Let's say you have a great idea for a home-based business and need $20,000 to get it up and running. The problem is that your credit score is only so-so and you're not confident that a bank will loan you the funds.

You go online to visit a P2P lending site and fill out a loan application, which will likely include a credit check. The lending site lets you know if you're approved or not. If so, they'll tell you what your interest rate will be.

In the investors' hands

Using online software, the P2P site will match your application with potential lenders. And at this point, you sit back and wait as investors review your loan application and decide whether they want to fund it. An investor may fund a loan in its entirety or a portion of the loan amount. In other words, by the time investors have made their decisions, you may have money coming from several different sources.

Investor decisions are based on their goals. For example, one investor might want to play it relatively safe and loan as little as $25 to many borrowers. That way, their portfolio is a mix of higher-risk and lower-risk investments. The fewer risks an investor takes, the less they earn in interest payments. Other investors might go straight for risky loans in hopes of higher returns.

Repayment begins

If your loan is successfully funded, the money is likely to hit your bank account in less time than it would take a traditional lender to distribute funds. Now, it's time to move on to the repayment stage. Just like a traditional loan, you'll repay a P2P loan with regular monthly payments.

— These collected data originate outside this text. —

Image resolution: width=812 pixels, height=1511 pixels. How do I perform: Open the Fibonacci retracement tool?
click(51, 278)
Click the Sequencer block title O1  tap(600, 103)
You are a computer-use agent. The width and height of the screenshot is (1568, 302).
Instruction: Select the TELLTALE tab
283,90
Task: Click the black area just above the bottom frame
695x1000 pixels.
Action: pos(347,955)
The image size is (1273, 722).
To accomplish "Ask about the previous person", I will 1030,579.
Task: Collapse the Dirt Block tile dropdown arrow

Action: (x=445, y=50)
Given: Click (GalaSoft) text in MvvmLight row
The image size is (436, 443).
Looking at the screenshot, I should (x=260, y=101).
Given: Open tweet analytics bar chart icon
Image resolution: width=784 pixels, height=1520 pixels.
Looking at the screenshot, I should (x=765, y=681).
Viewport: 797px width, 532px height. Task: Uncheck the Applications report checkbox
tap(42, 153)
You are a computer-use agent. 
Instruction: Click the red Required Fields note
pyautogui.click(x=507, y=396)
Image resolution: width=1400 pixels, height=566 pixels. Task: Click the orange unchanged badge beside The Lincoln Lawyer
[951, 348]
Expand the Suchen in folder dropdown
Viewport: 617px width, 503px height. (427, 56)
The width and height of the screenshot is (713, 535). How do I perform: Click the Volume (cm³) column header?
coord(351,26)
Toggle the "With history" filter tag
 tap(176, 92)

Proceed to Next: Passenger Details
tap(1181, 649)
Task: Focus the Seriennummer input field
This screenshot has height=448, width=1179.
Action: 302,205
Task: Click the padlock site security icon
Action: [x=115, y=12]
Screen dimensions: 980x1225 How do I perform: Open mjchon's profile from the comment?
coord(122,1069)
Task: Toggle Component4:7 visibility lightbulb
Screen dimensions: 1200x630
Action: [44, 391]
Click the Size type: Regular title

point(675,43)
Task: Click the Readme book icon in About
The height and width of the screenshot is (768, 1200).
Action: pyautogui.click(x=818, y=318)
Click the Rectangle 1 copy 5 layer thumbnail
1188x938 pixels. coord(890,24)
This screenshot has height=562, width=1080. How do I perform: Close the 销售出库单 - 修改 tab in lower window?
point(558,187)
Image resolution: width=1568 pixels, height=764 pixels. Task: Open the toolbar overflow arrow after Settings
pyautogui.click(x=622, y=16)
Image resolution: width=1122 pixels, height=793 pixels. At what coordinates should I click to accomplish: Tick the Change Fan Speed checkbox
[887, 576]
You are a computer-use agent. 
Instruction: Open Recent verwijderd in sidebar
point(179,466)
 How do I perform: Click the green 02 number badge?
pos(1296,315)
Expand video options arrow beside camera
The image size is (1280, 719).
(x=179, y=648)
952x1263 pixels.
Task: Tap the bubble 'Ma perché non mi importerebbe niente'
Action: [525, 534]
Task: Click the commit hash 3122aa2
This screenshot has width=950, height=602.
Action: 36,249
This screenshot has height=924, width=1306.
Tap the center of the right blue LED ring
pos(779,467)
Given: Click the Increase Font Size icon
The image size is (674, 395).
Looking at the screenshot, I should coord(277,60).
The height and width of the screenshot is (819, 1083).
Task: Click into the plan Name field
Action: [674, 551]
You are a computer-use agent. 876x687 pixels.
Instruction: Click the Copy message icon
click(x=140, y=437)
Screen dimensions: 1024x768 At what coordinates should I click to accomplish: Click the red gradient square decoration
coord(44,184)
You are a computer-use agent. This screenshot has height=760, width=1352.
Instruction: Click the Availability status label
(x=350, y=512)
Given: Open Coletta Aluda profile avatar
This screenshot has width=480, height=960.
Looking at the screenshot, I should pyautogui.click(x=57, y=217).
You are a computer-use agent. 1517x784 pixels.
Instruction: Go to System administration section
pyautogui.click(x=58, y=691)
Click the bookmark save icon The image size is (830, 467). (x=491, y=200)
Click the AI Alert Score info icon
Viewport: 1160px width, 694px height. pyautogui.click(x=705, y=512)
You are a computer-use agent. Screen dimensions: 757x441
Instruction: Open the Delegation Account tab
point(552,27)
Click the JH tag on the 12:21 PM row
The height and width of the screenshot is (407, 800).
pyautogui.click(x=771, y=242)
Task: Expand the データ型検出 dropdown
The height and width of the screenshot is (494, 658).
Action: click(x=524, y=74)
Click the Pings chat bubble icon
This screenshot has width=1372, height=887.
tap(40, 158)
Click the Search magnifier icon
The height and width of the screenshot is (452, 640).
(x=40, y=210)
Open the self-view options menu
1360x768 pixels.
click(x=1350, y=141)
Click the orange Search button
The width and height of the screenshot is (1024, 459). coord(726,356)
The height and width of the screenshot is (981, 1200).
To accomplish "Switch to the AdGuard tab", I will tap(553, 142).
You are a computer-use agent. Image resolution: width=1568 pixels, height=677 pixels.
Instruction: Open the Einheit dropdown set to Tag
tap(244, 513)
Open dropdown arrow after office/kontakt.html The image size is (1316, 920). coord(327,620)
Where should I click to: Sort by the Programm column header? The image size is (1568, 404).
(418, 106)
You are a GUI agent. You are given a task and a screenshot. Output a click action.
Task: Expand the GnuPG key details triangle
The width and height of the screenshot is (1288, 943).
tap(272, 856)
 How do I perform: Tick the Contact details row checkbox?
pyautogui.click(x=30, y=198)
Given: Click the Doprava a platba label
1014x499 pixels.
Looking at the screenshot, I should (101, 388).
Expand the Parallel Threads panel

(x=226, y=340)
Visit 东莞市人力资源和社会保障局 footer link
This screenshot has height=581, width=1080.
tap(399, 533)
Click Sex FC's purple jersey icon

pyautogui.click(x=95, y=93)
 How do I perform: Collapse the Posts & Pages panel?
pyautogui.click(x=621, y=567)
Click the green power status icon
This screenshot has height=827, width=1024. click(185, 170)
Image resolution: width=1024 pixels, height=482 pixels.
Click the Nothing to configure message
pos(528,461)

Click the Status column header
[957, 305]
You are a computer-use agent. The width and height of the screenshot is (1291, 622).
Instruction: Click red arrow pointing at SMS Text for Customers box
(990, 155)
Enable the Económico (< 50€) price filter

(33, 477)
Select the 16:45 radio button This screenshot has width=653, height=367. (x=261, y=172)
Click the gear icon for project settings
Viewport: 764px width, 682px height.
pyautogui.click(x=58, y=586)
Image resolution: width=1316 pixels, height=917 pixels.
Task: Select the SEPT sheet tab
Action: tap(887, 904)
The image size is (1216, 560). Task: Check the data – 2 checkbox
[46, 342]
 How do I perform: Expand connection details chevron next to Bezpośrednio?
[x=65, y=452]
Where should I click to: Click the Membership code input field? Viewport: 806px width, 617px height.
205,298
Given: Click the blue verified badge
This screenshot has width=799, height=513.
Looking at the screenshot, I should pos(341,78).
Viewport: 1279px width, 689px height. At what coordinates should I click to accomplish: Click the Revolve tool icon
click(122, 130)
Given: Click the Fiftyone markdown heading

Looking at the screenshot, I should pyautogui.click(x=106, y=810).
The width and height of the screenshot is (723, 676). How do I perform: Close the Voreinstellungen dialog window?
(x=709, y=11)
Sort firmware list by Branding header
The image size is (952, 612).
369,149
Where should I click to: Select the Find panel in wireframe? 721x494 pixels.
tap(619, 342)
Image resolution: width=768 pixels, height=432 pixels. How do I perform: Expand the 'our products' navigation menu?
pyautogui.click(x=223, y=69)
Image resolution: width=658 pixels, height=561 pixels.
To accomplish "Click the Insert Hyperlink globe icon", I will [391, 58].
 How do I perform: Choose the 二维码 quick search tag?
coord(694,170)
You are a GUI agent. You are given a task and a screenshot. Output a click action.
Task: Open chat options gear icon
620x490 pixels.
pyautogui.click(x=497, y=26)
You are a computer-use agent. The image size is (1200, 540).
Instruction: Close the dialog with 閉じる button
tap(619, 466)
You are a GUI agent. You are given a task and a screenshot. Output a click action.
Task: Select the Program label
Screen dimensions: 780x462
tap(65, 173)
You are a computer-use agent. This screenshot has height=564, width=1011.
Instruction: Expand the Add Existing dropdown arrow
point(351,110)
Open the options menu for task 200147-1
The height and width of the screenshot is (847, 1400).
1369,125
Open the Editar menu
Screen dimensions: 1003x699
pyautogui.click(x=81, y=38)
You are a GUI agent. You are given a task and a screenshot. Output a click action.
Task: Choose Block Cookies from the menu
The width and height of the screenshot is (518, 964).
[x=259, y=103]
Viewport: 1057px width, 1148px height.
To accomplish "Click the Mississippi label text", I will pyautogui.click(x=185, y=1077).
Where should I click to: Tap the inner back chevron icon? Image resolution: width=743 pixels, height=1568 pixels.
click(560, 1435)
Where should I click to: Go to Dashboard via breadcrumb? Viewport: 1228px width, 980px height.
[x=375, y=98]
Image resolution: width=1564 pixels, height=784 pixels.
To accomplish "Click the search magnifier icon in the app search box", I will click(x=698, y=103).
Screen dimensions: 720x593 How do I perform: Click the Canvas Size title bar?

Each payment is divided between the various lenders. Let's say one lender decides to fund $10,000 of the $20,000 for which you applied. That lender will get 50% of each payment. The remainder will be split among the other investors.

Upside and downside

The upside of P2P loans is that you may be able to get a loan that you would not otherwise qualify for. The downside is that you're likely to pay a much higher interest rate than you would pay if you landed a loan through a traditional lender.

Before applying for a P2P loan, decide if you would be better off working to boost your credit score in order to qualify for a lower-interest loan.

Fees

There are costs associated with borrowing money through a P2P lending site. Some P2P sites include fees in the payments, while others require upfront fees of 1% to 8% or more. No matter how fees are built in, go over the loan contract with a fine-toothed comb before signing on the dotted line. Make sure you understand how much the loan is going to cost, including all fees and interest paid.

Ideally, the best personal loan is one that charges no origination fees and offers you a fair interest rate.